## Begin Passage to read

# 1978 mako 17 restored



## Lowtidelowlife (Aug 19, 2014)

Labor of “love”


----------



## Jred (Sep 22, 2013)

Awesome! I picked up a 73 I’m redoing and converting to a tiller. Did you raise the stringers?


----------



## Lowtidelowlife (Aug 19, 2014)

Jred said:


> Awesome! I picked up a 73 I’m redoing and converting to a tiller. Did you raise the stringers?
> View attachment 96554


Nice. No my stringers were all solid as was the deck. I just had 4 previous owners, and 3 previous decades holes and gouges to fill. Around 300+ hours of cosmetic fiberglass work on my end.


----------



## Dustin2785 (Apr 30, 2013)

Jred said:


> Awesome! I picked up a 73 I’m redoing and converting to a tiller. Did you raise the stringers?
> View attachment 96554


You going to have a build thread here for it? Always liked the 17 mako


----------



## Jred (Sep 22, 2013)

Dustin2785 said:


> You going to have a build thread here for it? Always liked the 17 mako


I’m taking too long...I’ve seen what everyone’s done to boatbrains and I just don’t want that for myself lol


----------



## GoGataGo52__20 (Jun 26, 2016)

Sweet what r u powering it with? Gonna get outside for some mahi in it?


----------



## Lowtidelowlife (Aug 19, 2014)

Was going to put the clamshell merc back on but found a super good deal on a pro xs 115 with a couple hundred hours on it still under warranty. She’s popped her fair share of dolphin. Flamingo is her happy place but she does just fine offshore.


----------



## Lowtidelowlife (Aug 19, 2014)

Jred said:


> I’m taking too long...I’ve seen what everyone’s done to boatbrains and I just don’t want that for myself lol


I’m glad I didn’t do a build thread. My pains and dark moments were private.


----------



## GaG8tor (Jul 8, 2019)

Very nice. There was one for sale near me awhile back that was partially redone. I wanted to jump on it. Wifey wants new though.


----------



## Lowtidelowlife (Aug 19, 2014)

GaG8tor said:


> they’re hard to find. There’s a reason no one is selling em.


----------



## lemaymiami (Feb 9, 2007)

That hull will provide many years of service still.... and it's a perfect all-around boat for most any weather condition. Enjoy - you've earned it..

## End Passage to read
## Begin Record extracts

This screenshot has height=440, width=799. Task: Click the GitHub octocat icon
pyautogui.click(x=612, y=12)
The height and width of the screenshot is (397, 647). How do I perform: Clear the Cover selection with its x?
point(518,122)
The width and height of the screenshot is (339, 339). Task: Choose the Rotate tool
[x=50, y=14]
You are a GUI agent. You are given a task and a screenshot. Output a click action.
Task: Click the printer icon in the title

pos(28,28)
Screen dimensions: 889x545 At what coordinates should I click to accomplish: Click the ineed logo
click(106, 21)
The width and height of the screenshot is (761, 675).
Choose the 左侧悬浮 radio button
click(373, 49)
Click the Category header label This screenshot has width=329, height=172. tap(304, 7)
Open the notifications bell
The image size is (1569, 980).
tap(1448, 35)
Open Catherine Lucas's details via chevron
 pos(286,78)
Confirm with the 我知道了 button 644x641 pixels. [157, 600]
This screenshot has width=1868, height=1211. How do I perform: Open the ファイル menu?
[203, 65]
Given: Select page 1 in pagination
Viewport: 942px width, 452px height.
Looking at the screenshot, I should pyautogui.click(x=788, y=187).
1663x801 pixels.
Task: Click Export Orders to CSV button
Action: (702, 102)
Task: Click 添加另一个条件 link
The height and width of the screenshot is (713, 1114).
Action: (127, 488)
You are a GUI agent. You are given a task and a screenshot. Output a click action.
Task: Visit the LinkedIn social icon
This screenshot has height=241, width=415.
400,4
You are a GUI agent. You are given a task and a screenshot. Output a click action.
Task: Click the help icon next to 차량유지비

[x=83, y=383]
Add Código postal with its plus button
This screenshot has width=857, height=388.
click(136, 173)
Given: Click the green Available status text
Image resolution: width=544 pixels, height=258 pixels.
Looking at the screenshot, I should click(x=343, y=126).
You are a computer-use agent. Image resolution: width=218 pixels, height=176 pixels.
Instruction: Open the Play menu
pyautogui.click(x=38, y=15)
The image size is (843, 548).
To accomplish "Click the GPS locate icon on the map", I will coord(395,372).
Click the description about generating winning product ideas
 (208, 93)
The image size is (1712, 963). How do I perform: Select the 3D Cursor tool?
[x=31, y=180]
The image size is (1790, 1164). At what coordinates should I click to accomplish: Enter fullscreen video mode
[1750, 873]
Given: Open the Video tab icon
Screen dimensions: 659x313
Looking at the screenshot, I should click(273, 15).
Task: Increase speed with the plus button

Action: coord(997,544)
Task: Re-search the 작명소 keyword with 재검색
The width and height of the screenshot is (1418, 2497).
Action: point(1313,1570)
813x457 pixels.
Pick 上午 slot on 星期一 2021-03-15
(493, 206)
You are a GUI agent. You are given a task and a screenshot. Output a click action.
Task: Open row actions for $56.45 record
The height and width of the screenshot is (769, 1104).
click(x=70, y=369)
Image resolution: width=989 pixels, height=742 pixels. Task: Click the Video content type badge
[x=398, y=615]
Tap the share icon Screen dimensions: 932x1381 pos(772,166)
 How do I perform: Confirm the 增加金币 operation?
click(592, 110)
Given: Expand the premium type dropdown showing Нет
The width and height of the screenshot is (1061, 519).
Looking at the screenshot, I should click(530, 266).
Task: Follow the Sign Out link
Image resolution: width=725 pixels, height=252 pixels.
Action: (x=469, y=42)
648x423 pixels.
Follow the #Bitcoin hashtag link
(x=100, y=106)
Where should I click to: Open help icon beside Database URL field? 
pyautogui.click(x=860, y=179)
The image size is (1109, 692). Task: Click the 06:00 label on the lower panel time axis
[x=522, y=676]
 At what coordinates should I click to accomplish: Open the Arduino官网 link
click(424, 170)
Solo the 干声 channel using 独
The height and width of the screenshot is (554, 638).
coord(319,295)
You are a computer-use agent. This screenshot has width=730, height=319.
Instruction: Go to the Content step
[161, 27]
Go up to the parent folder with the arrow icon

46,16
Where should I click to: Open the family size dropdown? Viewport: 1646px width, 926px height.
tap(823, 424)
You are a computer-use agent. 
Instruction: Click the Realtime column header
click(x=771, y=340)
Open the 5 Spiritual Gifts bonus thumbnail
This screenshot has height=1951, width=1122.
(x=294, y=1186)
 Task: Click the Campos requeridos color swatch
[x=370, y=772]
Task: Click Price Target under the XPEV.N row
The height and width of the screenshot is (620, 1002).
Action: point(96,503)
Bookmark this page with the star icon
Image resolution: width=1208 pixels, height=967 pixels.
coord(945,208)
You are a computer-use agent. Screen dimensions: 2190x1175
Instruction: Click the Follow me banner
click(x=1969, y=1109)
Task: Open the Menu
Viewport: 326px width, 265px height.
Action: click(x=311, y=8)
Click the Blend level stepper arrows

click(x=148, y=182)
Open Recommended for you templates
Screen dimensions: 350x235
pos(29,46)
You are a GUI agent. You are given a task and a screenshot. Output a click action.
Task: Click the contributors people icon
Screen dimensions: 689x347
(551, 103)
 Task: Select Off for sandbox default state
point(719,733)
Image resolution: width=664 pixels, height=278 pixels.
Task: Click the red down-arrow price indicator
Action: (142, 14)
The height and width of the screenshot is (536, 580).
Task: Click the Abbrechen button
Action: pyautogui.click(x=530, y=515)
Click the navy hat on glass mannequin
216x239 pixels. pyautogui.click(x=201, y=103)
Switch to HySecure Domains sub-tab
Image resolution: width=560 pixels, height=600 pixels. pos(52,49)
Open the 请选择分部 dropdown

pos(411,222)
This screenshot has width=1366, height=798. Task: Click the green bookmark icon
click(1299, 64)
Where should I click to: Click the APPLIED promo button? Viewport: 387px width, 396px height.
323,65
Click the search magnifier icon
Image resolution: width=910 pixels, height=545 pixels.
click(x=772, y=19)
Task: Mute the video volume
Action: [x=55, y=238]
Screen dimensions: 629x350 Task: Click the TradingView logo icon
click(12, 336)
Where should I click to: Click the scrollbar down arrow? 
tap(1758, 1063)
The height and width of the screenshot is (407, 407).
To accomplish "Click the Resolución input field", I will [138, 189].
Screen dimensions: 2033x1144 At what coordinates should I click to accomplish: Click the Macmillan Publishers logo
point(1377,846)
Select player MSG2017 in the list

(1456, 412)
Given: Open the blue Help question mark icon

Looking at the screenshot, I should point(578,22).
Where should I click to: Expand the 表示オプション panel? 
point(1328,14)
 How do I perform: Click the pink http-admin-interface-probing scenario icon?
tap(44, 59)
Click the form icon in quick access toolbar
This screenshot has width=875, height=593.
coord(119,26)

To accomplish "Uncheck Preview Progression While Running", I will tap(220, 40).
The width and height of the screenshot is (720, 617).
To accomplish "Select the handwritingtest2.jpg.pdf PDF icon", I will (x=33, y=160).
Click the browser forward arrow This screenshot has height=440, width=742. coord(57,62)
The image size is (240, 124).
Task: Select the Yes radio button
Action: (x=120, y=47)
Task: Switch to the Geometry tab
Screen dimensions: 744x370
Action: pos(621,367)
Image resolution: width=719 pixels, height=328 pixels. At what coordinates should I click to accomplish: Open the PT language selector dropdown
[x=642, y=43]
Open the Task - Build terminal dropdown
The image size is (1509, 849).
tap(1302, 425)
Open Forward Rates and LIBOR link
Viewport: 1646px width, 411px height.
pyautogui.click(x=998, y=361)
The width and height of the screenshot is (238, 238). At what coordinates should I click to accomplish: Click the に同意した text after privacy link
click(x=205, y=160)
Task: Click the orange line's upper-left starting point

## End Record extracts

### Short task A
Answer these about the Mako 17 restoration thread:
(i) What year is the boat Jred picked up and is converting to a tiller?
(ii) About how many hours of cosmetic fiberglass work did Lowtidelowlife do?
(iii) What motor did Lowtidelowlife put on instead of the clamshell Merc?
### Short task B
Write out the stretch of the Mako 17 restoration thread from "I’m glad I didn’t" through "wants new though.".
### Short task C
Extend the Mako 17 restoration thread with further posts that follow on from its final reply.
The data plays no part in this work.

### Task result A
(i) A '73.
(ii) Around 300+ hours.
(iii) A Pro XS 115 with a couple hundred hours on it, still under warranty.

### Task result B
I’m glad I didn’t do a build thread. My pains and dark moments were private.


----------



## GaG8tor (Jul 8, 2019)

Very nice. There was one for sale near me awhile back that was partially redone. I wanted to jump on it. Wifey wants new though.

### Task result C
----------



## Lowtidelowlife (Aug 19, 2014)

lemaymiami said:


> That hull will provide many years of service still.... and it's a perfect all-around boat for most any weather condition. Enjoy - you've earned it..


Thanks Bob. She’s hard to beat in the versatility in 17 feet category. And she deserved some love and attention. Thanks for the kind comment.


----------



## Steve_Mevers (Feb 8, 2013)

Love to see those classic hulls brought back to fish another day! I had a ole school 22’ Aquasport for 19 years before I decided to get a smaller skiff, love the old Mako’s, Aquasport’s and Seacrafts. Enjoy.


----------



## Alvin Dedeaux (Jul 27, 2017)

Lowtidelowlife said:


> Labor of “love”


That thing looks sweet, nice work!


----------



## GoGataGo52__20 (Jun 26, 2016)

Sweet man! Catch em up, should move great with a 115


----------



## Lowtidelowlife (Aug 19, 2014)

GoGataGo52__20 said:


> Sweet man! Catch em up, should move great with a 115


In my opinion the 115 is the perfect power for these heavy 17s. My 90 would guzzle gas, the old 2 stroke 115 barely had to work to move her. Looking forward to my first 4stroke power though. Heard lots of good things about these 115 pro XS.


----------



## Lowtidelowlife (Aug 19, 2014)




----------



## LowHydrogen (Dec 31, 2015)

Sweet ride man, I love old Mako's. I have a 1982 224, not nearly as nice as yours, but it's a tank.


----------



## Lowtidelowlife (Aug 19, 2014)

Rigging is 98% done. Finally got her back behind the house.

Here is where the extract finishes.